Name game: Grace is making a comeback

As family names and old religious stand-bys continue to lose favor, parents are spending more time and money on the issue [of names for their children] and are increasingly turning to strangers for help.” The Wall Street Journal (June 22) goes on to say that numerologists are paid up to $475 to test a favorite name. Hundreds of books and thousands of Web sites offer help. It’s a market economy, marketers reason, so why not market names? We read: “An unusual name gets people’s attention when you’re searching for a job.” Some choices can be embarrassingly wrong. One couple, we read, chose Zoe Rose and then found that it belonged to a British porn star.

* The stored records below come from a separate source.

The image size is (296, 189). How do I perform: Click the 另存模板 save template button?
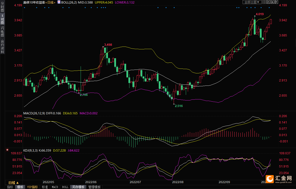point(78,187)
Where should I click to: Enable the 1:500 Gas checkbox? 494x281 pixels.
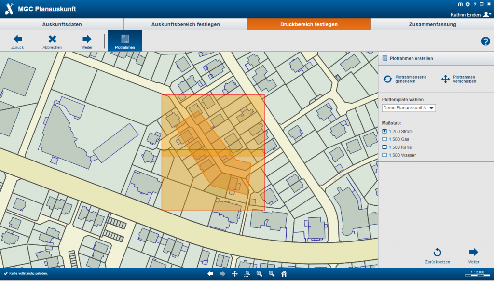tap(384, 139)
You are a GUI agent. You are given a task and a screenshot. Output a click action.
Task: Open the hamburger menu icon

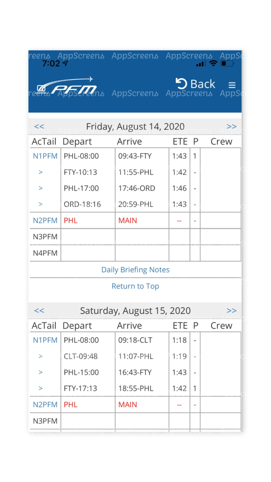pos(232,85)
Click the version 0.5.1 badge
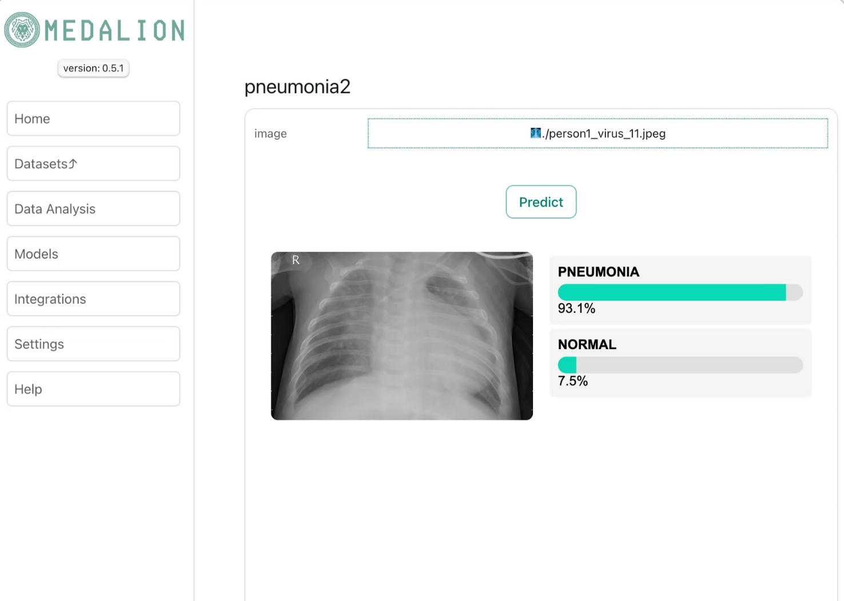This screenshot has width=844, height=601. (x=93, y=68)
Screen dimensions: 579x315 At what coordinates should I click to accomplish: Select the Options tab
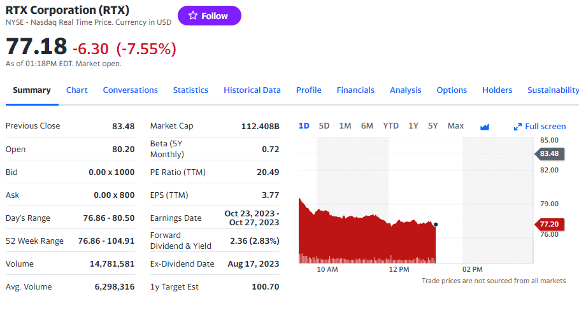point(452,90)
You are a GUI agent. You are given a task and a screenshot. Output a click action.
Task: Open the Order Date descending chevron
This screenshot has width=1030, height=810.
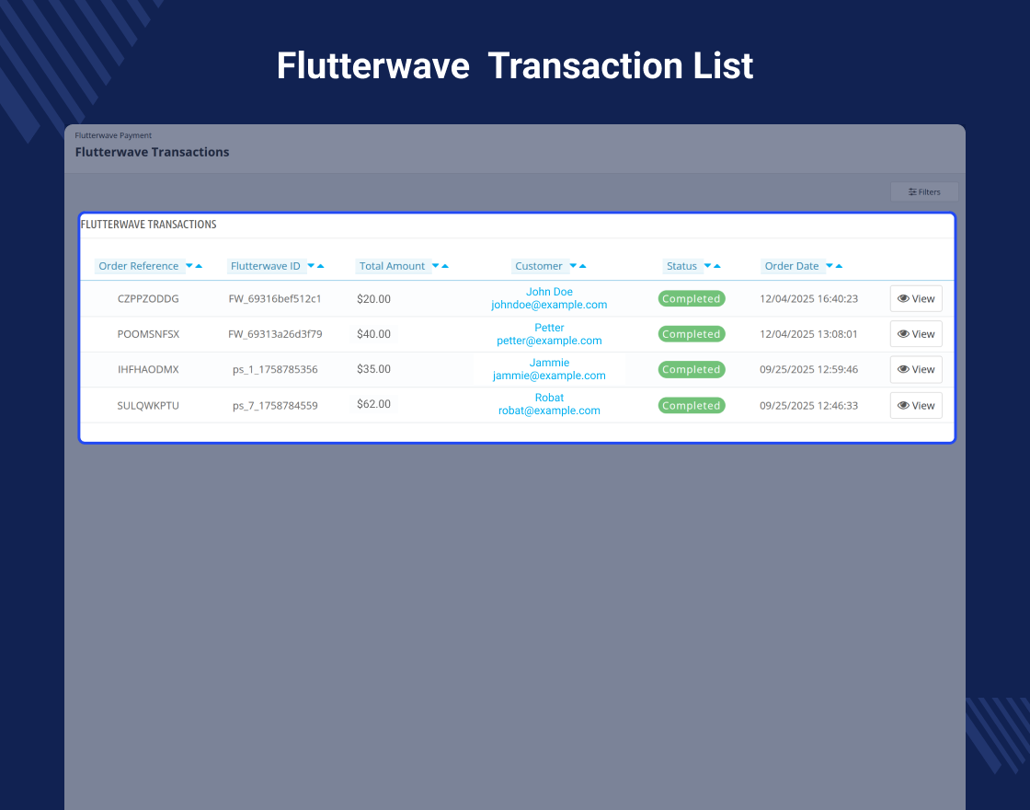(829, 265)
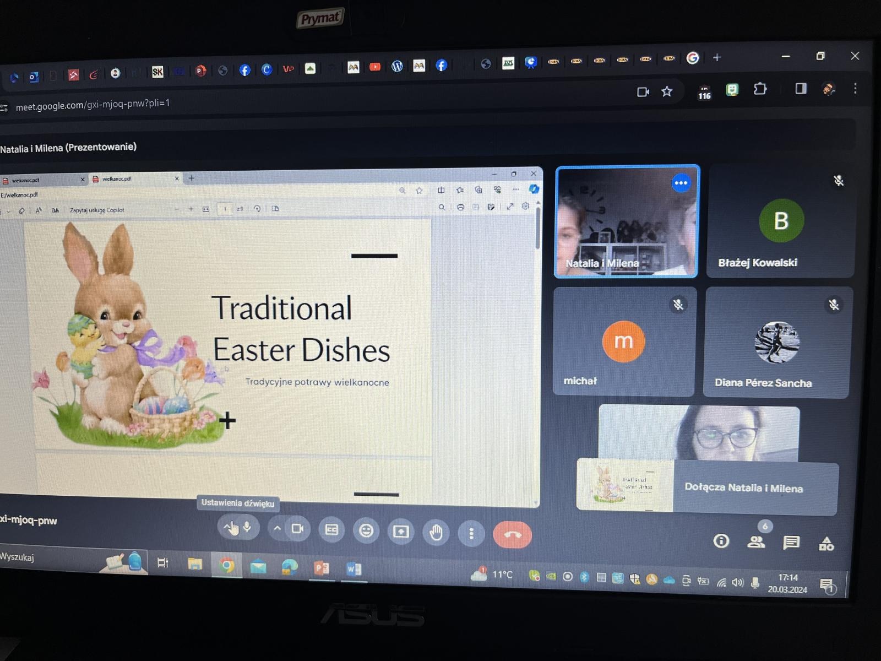
Task: Open the emoji reactions panel
Action: [x=366, y=531]
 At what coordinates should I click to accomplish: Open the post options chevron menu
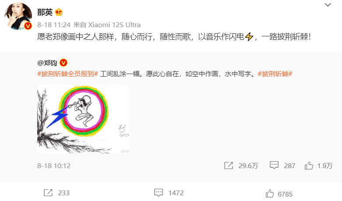point(328,5)
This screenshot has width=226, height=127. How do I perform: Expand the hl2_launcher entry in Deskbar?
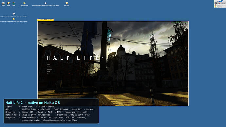pos(220,7)
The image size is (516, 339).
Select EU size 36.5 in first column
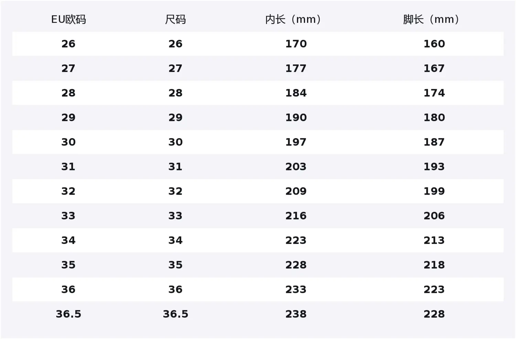point(68,314)
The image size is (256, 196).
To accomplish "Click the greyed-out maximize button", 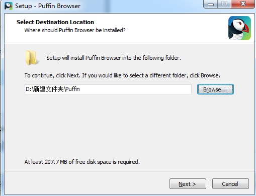I will coord(224,4).
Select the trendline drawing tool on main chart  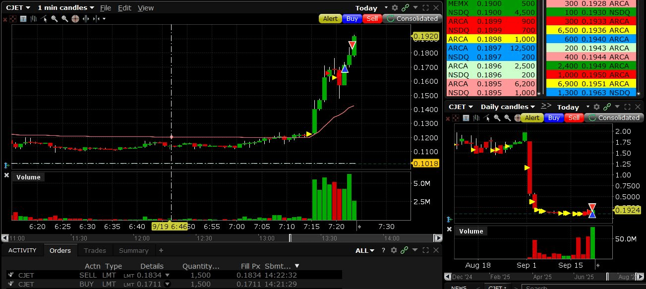pos(44,19)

Overlooked in that news story was something we learned in 1960 from Roger Price and Leonard Stern’s What Not to Name the Baby. They argued that “your name is responsible for all the silly things you do” and that you grow into a name or change it. Richard is a different person from Dick or Ricky or Ritchie or Rick or Rich. William is not at all like Will or Willie or Bill or Billie.

I couldn’t resist peeking: “Marty hangs around ranches and ski resorts with Bernie. They don’t ride or ski. But they wear the clothes and drink margaritas.” That’s a Jewish Marty. Martin? “Martin is married to Hortense and has a lot of ‘get up and go.’ He goes bankrupt several times, but . . .” You can look up more, if you can find this deservedly out-of-print book.

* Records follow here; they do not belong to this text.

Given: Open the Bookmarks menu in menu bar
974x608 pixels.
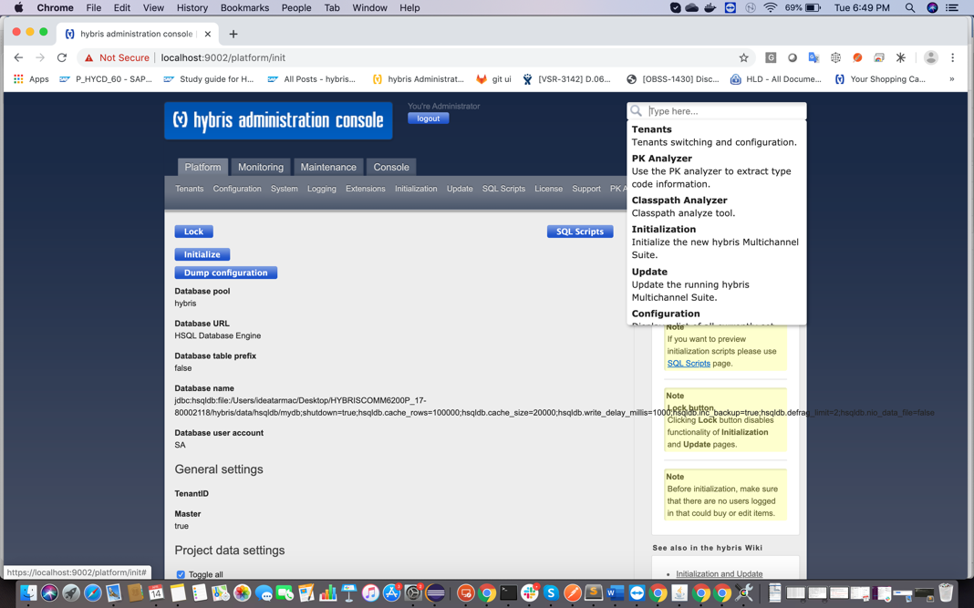Looking at the screenshot, I should (244, 8).
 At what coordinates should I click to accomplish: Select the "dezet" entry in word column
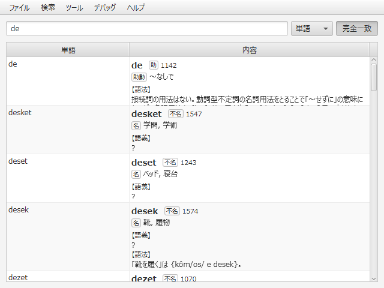(18, 277)

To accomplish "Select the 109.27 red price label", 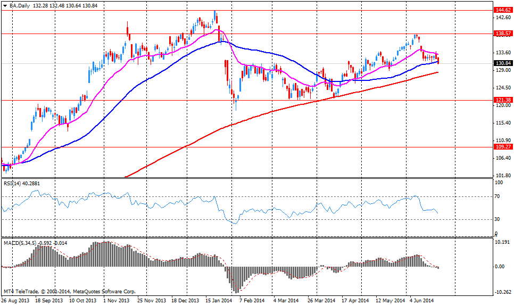I will click(x=503, y=146).
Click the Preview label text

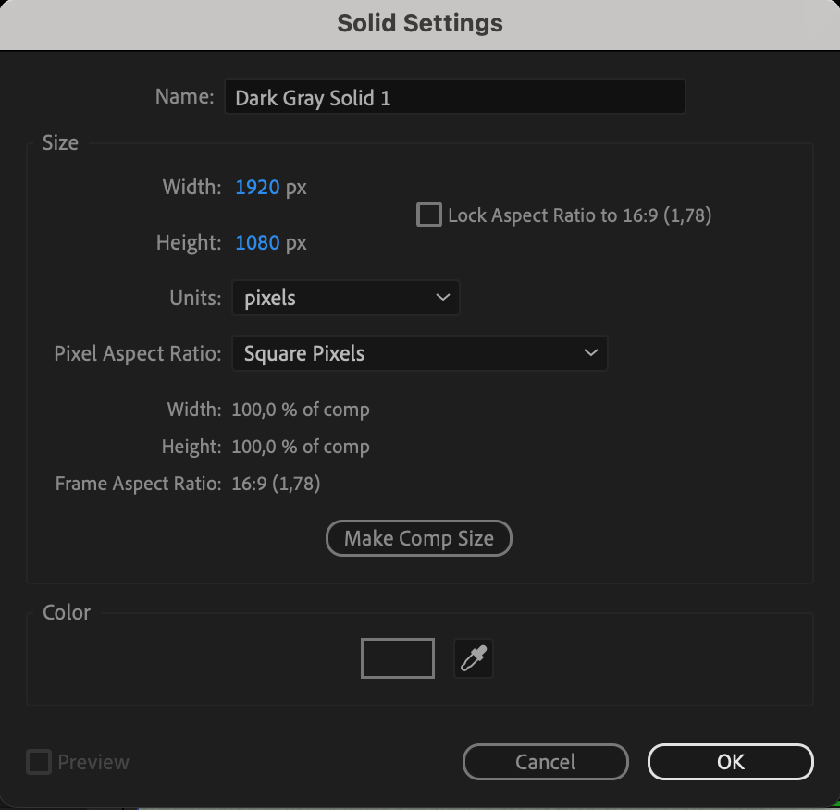93,762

Having some sense of mission and stewardship, and wanting to help couples who might be on the verge of spending $475 for professional name suggesters, I wanted to come up with alternatives without inventing new names, which don’t offer much. In the Journal’s cartoon illustration for its story, there are piles of names being offered and, one hopes, rejected: Jolt, Dune, Zayden, Dude, Wade and Fresno.

The Journal noted that “old religious stand-bys continue to lose favor” (Mary dropped from first place a few years ago to 84th last year). Why? Have parents exhausted the possibilities in the Bible? It is possible to make many pronouncements on the times by doing what Bible believers ought to do: go back to the Book.

My own first candidate would be Maher-Shalal-Hash-Baz, which means “the booty and the shame are imminent” (Isa. 8:3). Very appropriate for our nation now.

Those who favor hyphenated last names would do well to avoid hyphenated first names, like Merodach-Baladan (Isa. 39:1), which is the Assyrian for “Merodach [a god] has given a son.” Still, in these days of wild pluralism, when spirituality is in vogue and we give equal time to all gods, why not honor Merodach?

Members of the Christian right who put messages on bumper stickers could influence more curious citizens if in the act of naming children they mourned the fact that the old Supreme Court “took God out of the schools.” They could reach back to Hosea 1:6 and 8 to name twins: Lo-Ruhamah and Lo-Ammi, the one saying that the Lord will no longer have pity and the other to signal their anger over the fact that we the people have broken the covenant and God now looks at us and says, “Not my people.”

Still, mindful of the fact that children have to grow up with a name (or as Price and Stern playfully show, live into a name), those are cruel choices. We might do better to save $475, work to boost Mary back from 84th place, and startle status seekers by pointing to original names that do survive. For example, in 14th place in 2005 was Grace. Amazing!